--- start Document section ---

State archives are driven by archival projects that are bound up with specific and national interests; it is no coincidence that the consolidation of the nation state so often temporally coincides with the creation of state archives. In Germany, the coming of age of the country’s first centralized state archives is tied to the quest of producing a national identity in the absence of formal national unity and against the threat of France. In the pursuit of an archival establishment of German identity, Germany’s medieval past came to stand in for a common heritage and became the precursor of a united nation in the early to mid-nineteenth century. But it was only the joint events of the demise of Prussian authoritarianism and the advent of total war in World War I that pulled together distinct ministries’ records in centralized state archives. Weimar Germany in turn again altered archival practice through instituting various parliamentary commissions to analyze the German revolution, culminating in the creation of the Reichsarchiv, the Imperial Archive, in 1919 (Fritzsche 2006). Beyond an investigation into the causes of World War I, a more general feeling of insecurity about what Germany was and who Germans were led historians to collect documents and artefacts from ostensibly unspoiled Germans (these turned out to be populations living in the German-Polish borderlands, perceived as untouched by urbanization).

--- end Document section ---
--- start Material provided ---

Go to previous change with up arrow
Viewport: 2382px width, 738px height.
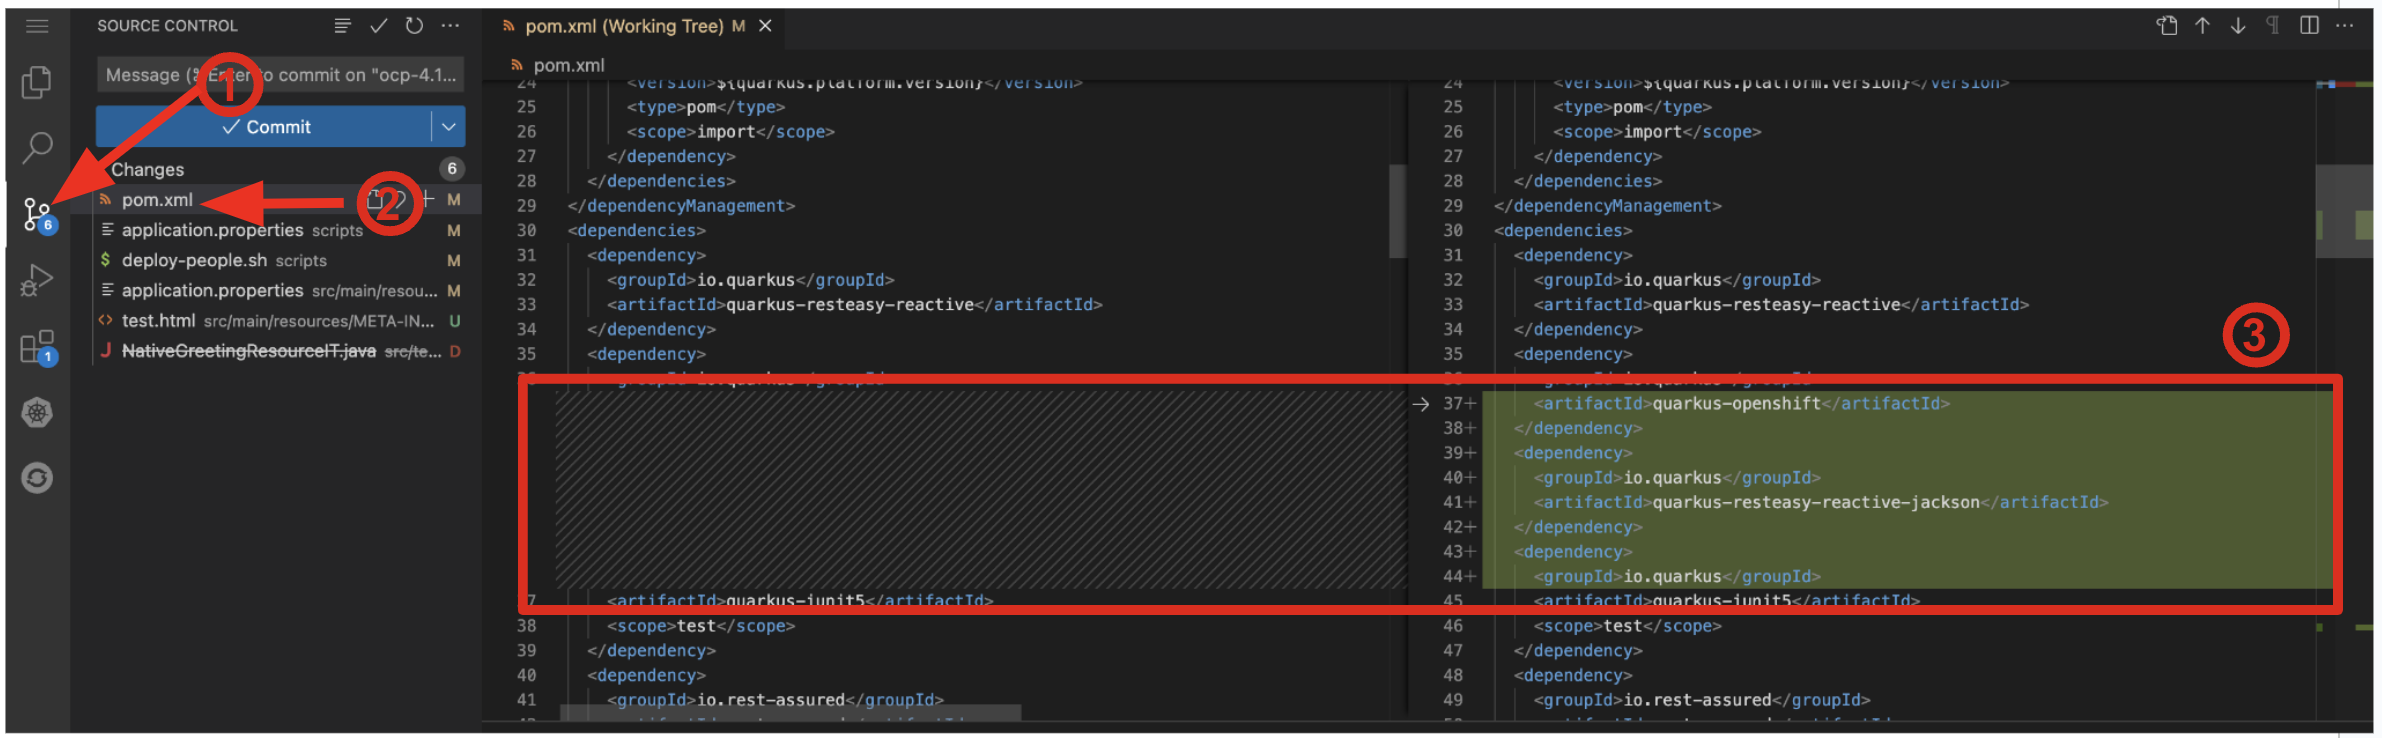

--- end Material provided ---

* _Tasks for this exercise_
a – Translate this sentence from the passage on German state archives into Spanish: "But it was only the joint events of the demise of Prussian authoritarianism and the advent of total war in World War I that pulled together distinct ministries’ records in centralized state archives."
b – Answer these questions from the passage on German state archives:
(i) What came to stand in for a common heritage in the pursuit of an archival establishment of German identity?
(ii) In what year was the Reichsarchiv created?
(iii) Which populations were perceived as untouched by urbanization?
c – Proceed with the passage on German state archives from the point where it stops.
The material is not needed for what follows.

* _Answers by task_
a – Pero fueron solo los acontecimientos conjuntos de la caída del autoritarismo prusiano y de la llegada de la guerra total en la Primera Guerra Mundial los que reunieron los documentos de distintos ministerios en archivos estatales centralizados.

b –
(i) Germany's medieval past
(ii) 1919
(iii) Populations living in the German-Polish borderlands

c –
World War I, with its drastic rise in epistolary communication, altered what was considered to be files appropriate for preservation, leading to the conservation of letters, poems, and other similar popular artefacts because archivists began considering these popular documents as historical evidence (Fritzsche 2006). What counted as a record was vastly expanded, and the absence of letters from ordinary people prior to WWI only tells us that they were not valued as records, not that they did not exist. Similarly, if Nazi killings and Japanese colonial atrocities are less frequently recorded than observations of genealogical presence like the notorious Aryan Confirmation, this is a sign of power and not a sign of an absence of the phenomenon in question. Archives are not “an objective representation of the past, but rather (…) a selection of objects that have been preserved for a variety of reasons (…)” (Manoff 2004, 14). In 2020, the Federal Archive in Berlin has a good number of records detailing Nazi logistics of toilet paper distribution in the Occupied and Annexed Eastern Territories, but only a handful of files of documentation on racial affirmation and denial letters.

The same type of file, say, racial examination records for colonial soldier recruits, will be preserved in one institutional context by the Occupation power, but not in another. Part of the reason why files on National Socialist governance are more easily accessible than those of other authoritarian mid-century nations is that the United States and other occupation powers had an interest in preserving documents in order to prosecute war criminals. As the Allied Powers were gearing up for military tribunals like Nuremberg, their interest in identifying individual war criminals led to the preservation and detailed filing by name of perpetrator record.Footnote 11 Supreme Court Justice Robert H. Jackson, appointed by then-US President Harry S. Truman as US Chief of Counsel for the prosecution of Nazi war criminals, decided to base 75% of the Nuremberg trials on documentary evidence, rather than on expert testimonials (Conference on Captured German and Related Records, Wolfe, and United States National Archives Records Service 1974). This has significant consequences on the collection and preservation of documents.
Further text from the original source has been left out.